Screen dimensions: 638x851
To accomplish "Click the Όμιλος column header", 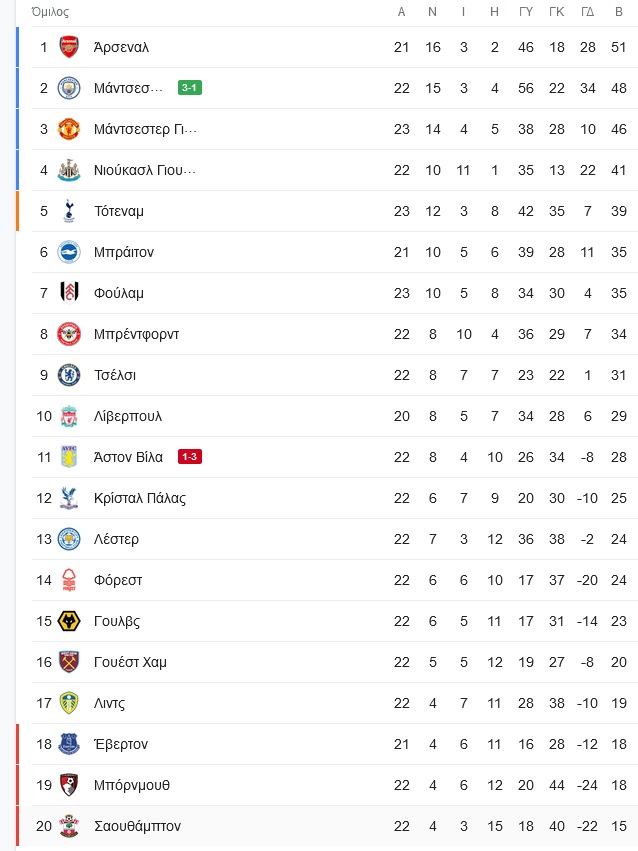I will (x=50, y=12).
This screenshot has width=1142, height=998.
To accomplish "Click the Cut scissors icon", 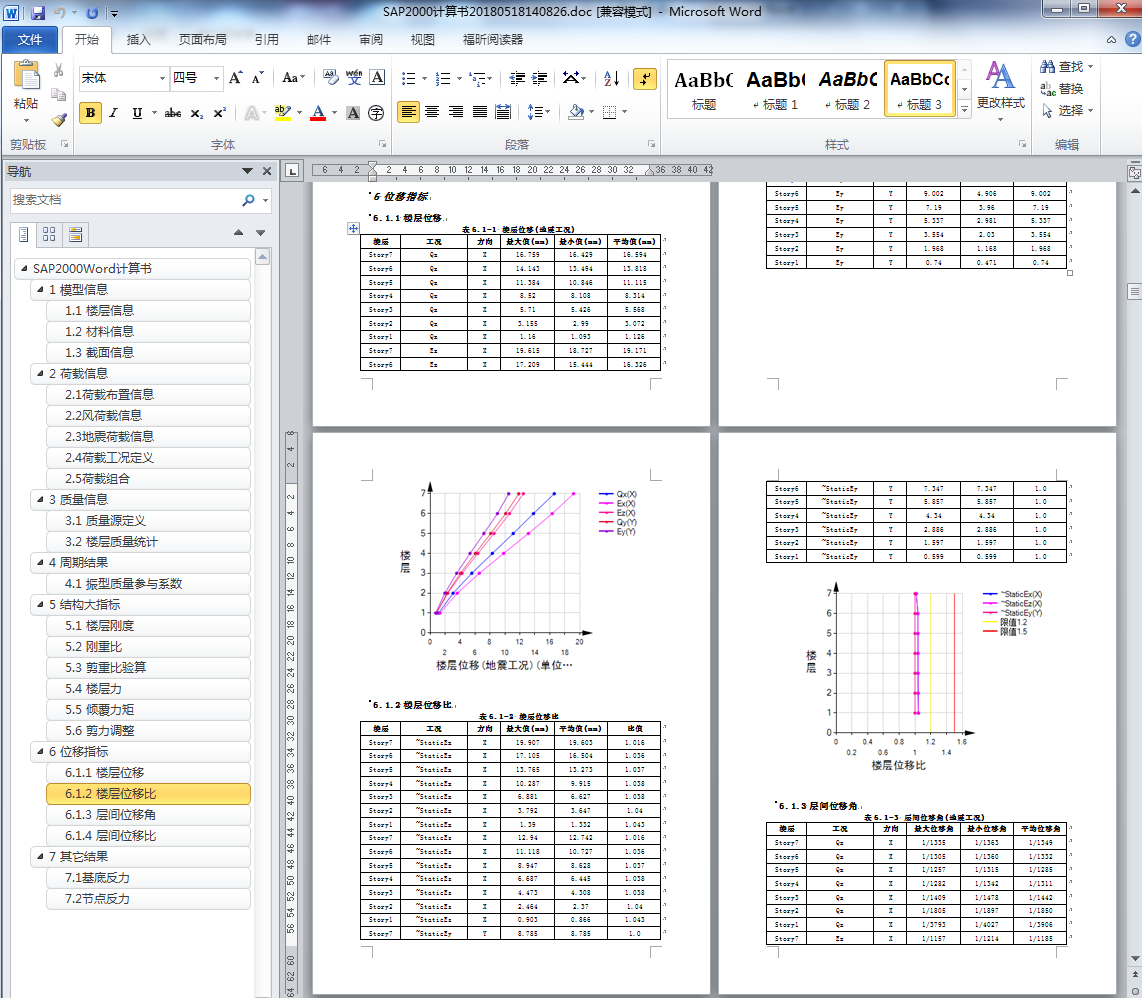I will [59, 71].
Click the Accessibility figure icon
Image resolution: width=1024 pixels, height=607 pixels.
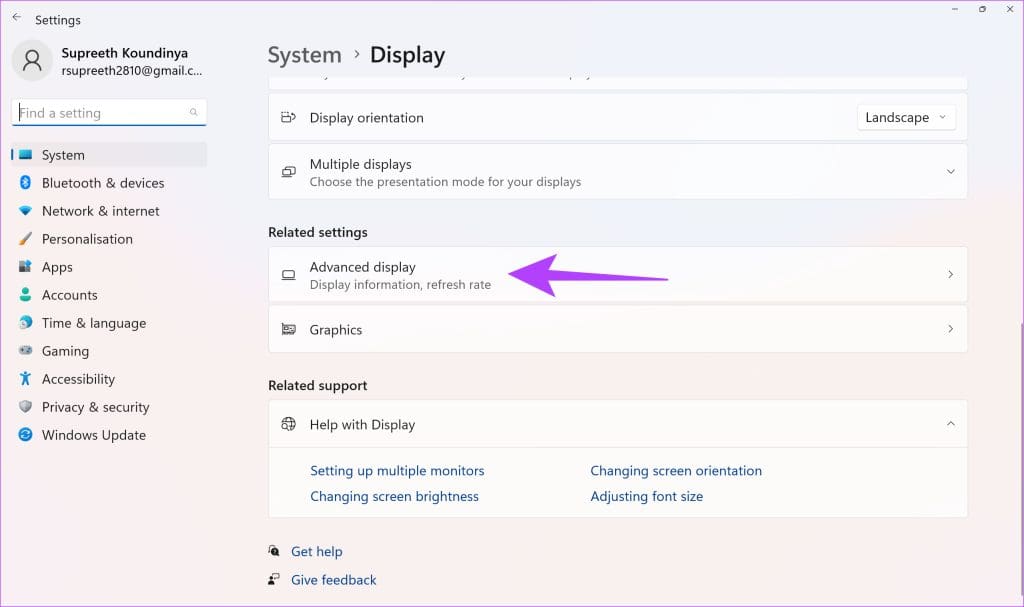[24, 379]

[Required work]
Copy exactly, and only, the lines running from the one containing "Click the Accessibility figure icon" through the final line of the data, and omit the pictures.

[Answer to the problem]
Click the Accessibility figure icon
Image resolution: width=1024 pixels, height=607 pixels.
[24, 379]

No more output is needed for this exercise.